Ai16z [AI16Z] stands out as one of the prominent tokens in the realm of Artificial Intelligence (AI) Agents in today’s market. Recent trends, however, have shown it to be among the most negatively impacted by the recent downturn in Bitcoin’s value, which subsequently dragged down the entire cryptocurrency market.
Presently, the sentiment surrounding AI16Z appears strongly bearish in the short term. There are indications of a potential drop below the crucial $1 support level.
Selling Pressure Evident in Price Movements
An analysis of the 2-hour chart for the AI token reveals a clear bearish bias in the short term. The market’s structure in this specific timeframe is notably bearish. Moreover, the price action has resulted in a new low below $1.26, reinforcing the dominance of selling pressure in the market.
Prior to hitting this new low, the token witnessed a bounce to $1.72 earlier in the month. By analyzing this bounce, Fibonacci levels and extensions were utilized to identify potential downside targets of $1.16 and $0.98.
For the past three days, the CMF has consistently remained below -0.05, signaling a high level of selling pressure and a significant amount of capital exiting the market.
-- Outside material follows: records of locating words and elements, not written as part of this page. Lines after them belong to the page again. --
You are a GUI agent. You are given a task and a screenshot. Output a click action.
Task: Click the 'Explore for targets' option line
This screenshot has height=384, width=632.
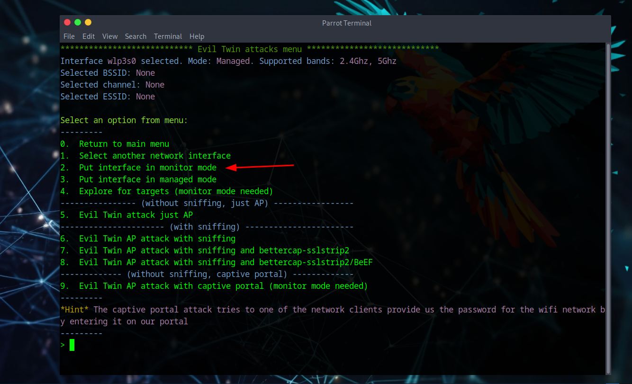(175, 191)
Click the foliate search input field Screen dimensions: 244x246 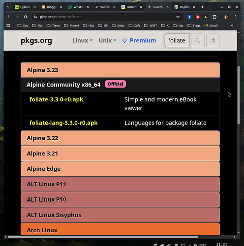[177, 40]
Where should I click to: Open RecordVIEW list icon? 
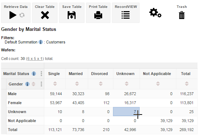click(126, 15)
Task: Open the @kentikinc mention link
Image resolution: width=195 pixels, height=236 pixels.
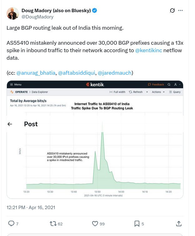Action: (x=148, y=50)
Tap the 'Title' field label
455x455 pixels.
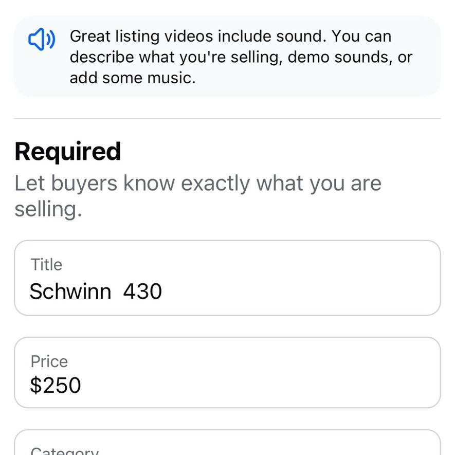pos(46,265)
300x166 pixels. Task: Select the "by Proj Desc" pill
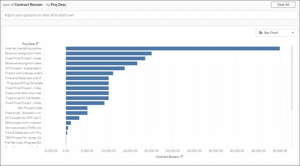pos(56,5)
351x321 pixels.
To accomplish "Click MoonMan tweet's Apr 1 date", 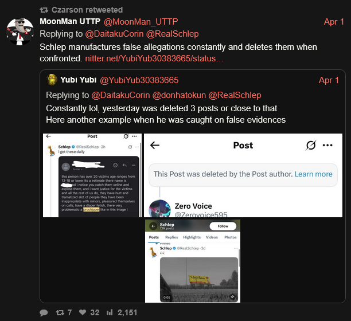I will click(334, 22).
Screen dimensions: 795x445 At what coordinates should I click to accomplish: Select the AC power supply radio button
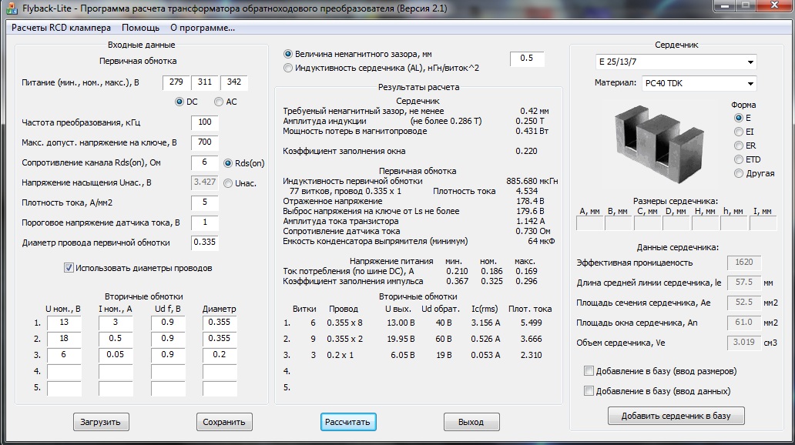[220, 102]
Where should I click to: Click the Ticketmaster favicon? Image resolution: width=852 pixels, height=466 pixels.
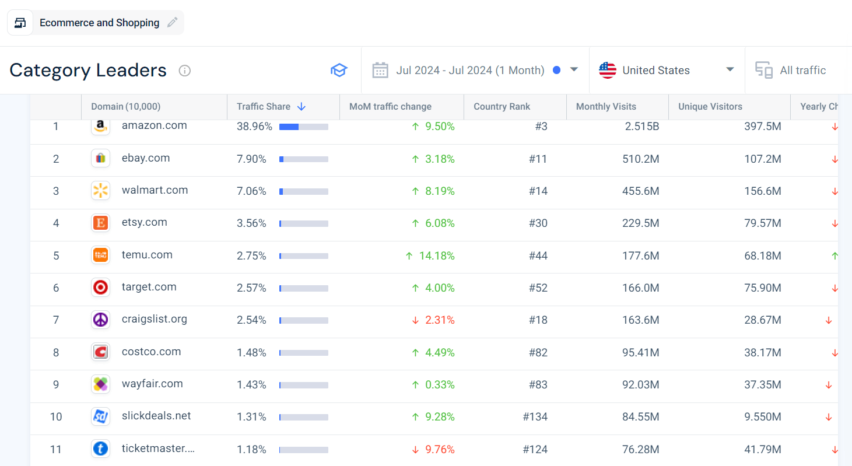[x=100, y=449]
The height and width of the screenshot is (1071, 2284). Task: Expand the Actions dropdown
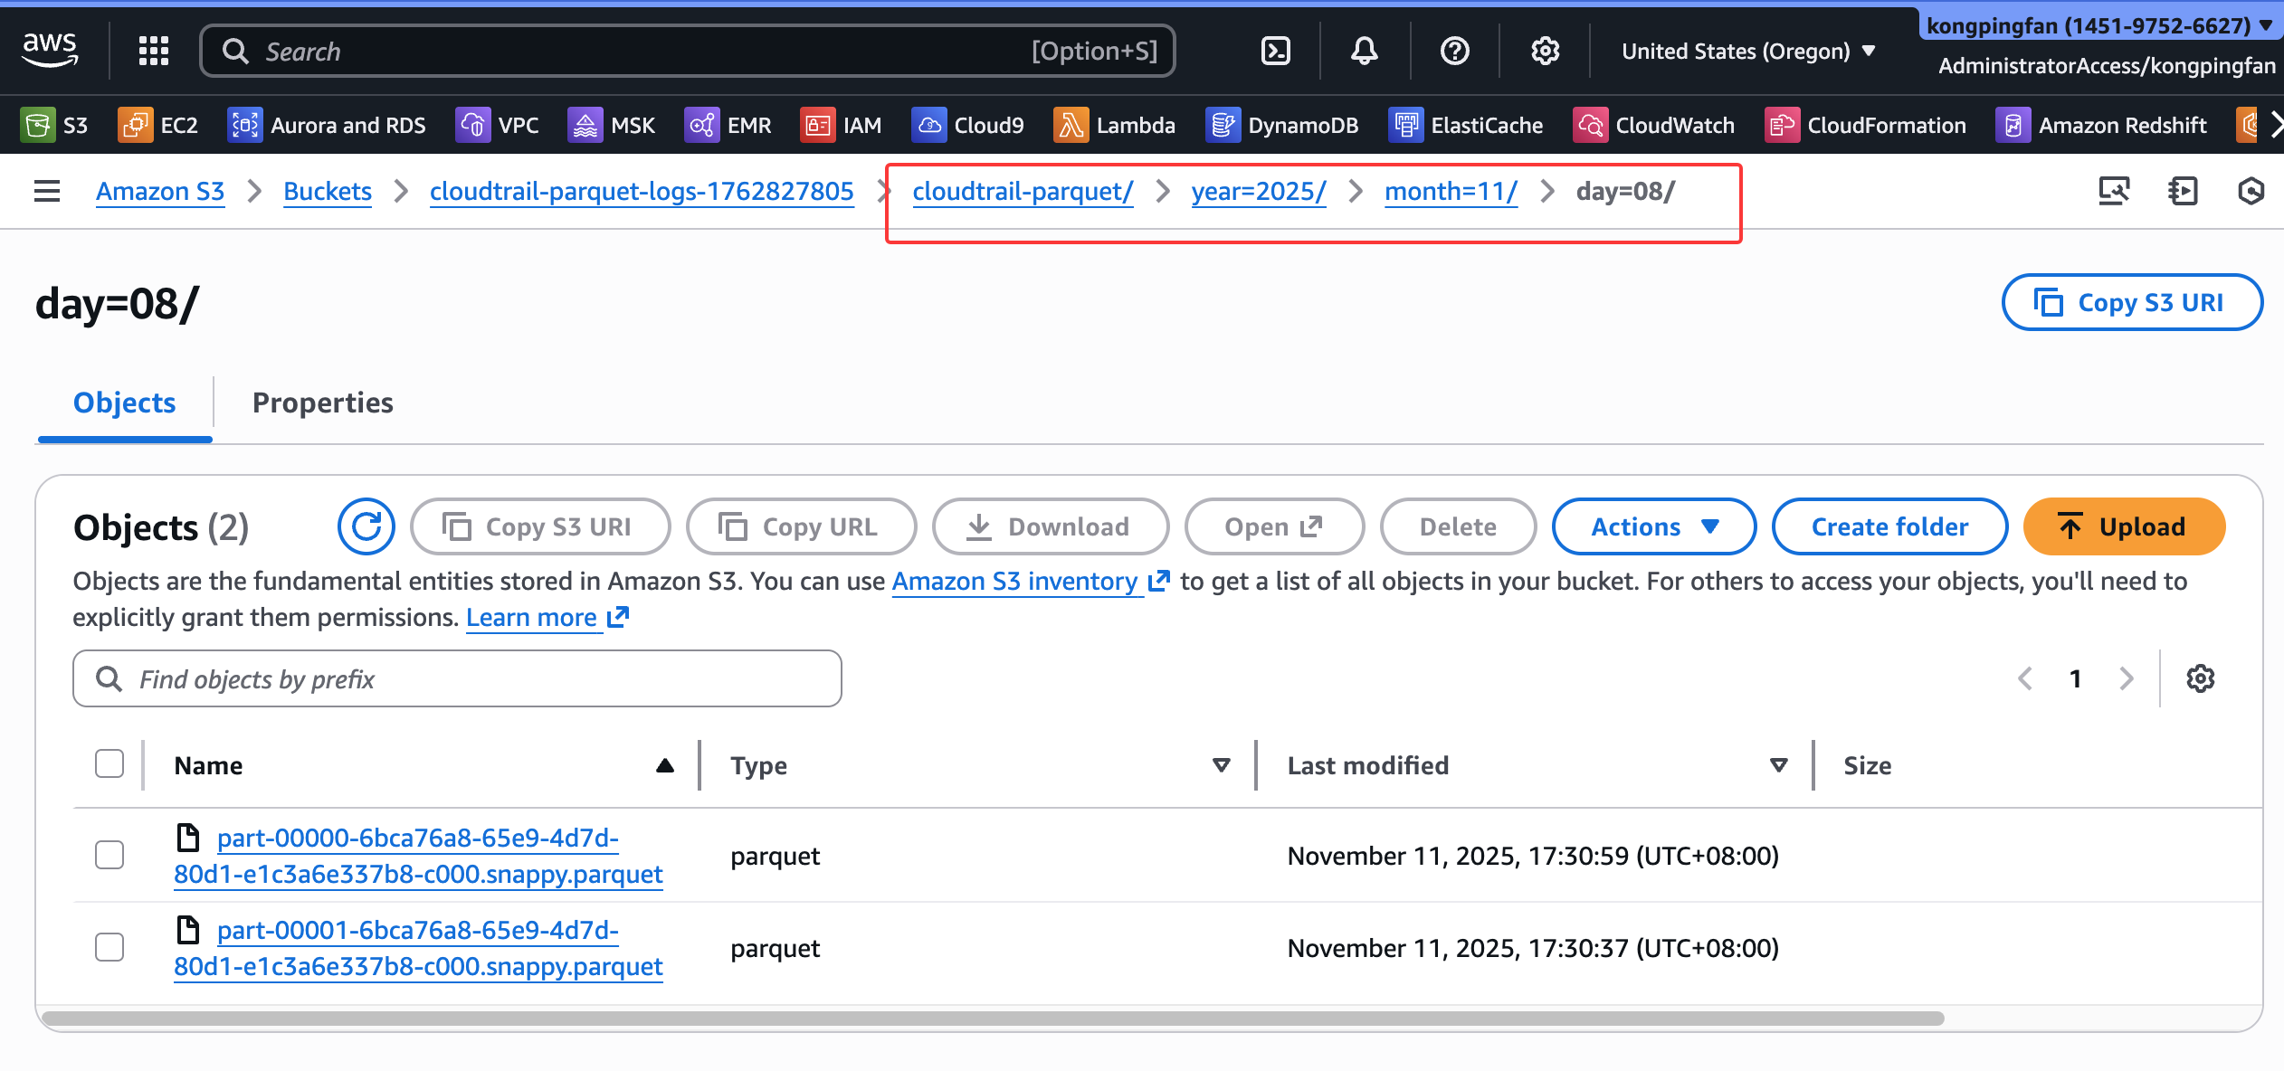pyautogui.click(x=1653, y=526)
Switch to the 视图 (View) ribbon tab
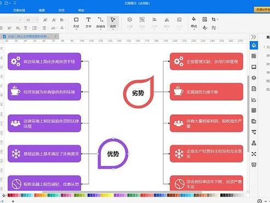270x203 pixels. click(x=42, y=10)
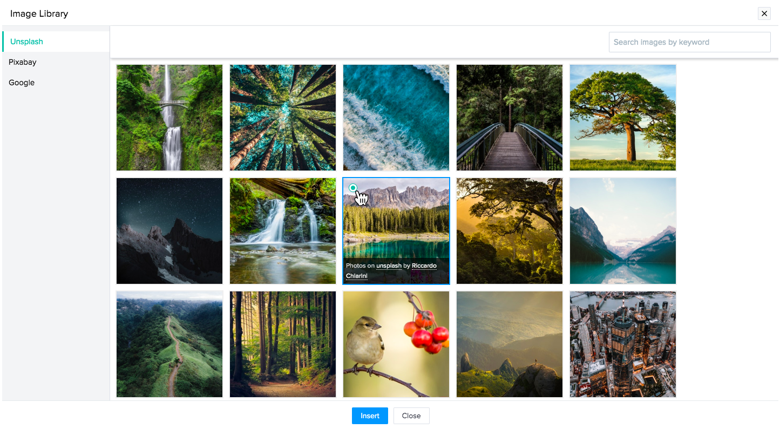Toggle the selection radio on mountain lake photo
Screen dimensions: 780x429
[353, 188]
The Awesome Oscillator has also dipped below zero, confirming the presence of intense selling pressure.
Signs of Rebound in Liquidation Heatmap
Reviewing AI16Z’s liquidation heatmap for the previous week, it pinpointed the $1.4 and $1.18 levels as key magnetic zones. The $1.18 level, being closer to the current market price, appears to be the more plausible short-term target.
These observations align with the bearish indications observed in the technical analysis of the 2-hour timeframe. In the event of a rebound in BTC’s price, ai16z might encounter a bearish reversal within the $1.4-$1.5 range. However, surpassing this level would not necessarily signal a strong bullish trend. To shift the structure towards a bullish stance, the token must surpass the lower high at $1.72.
Disclaimer: The views expressed above are solely the author’s opinion and do not constitute financial, investment, or trading advice.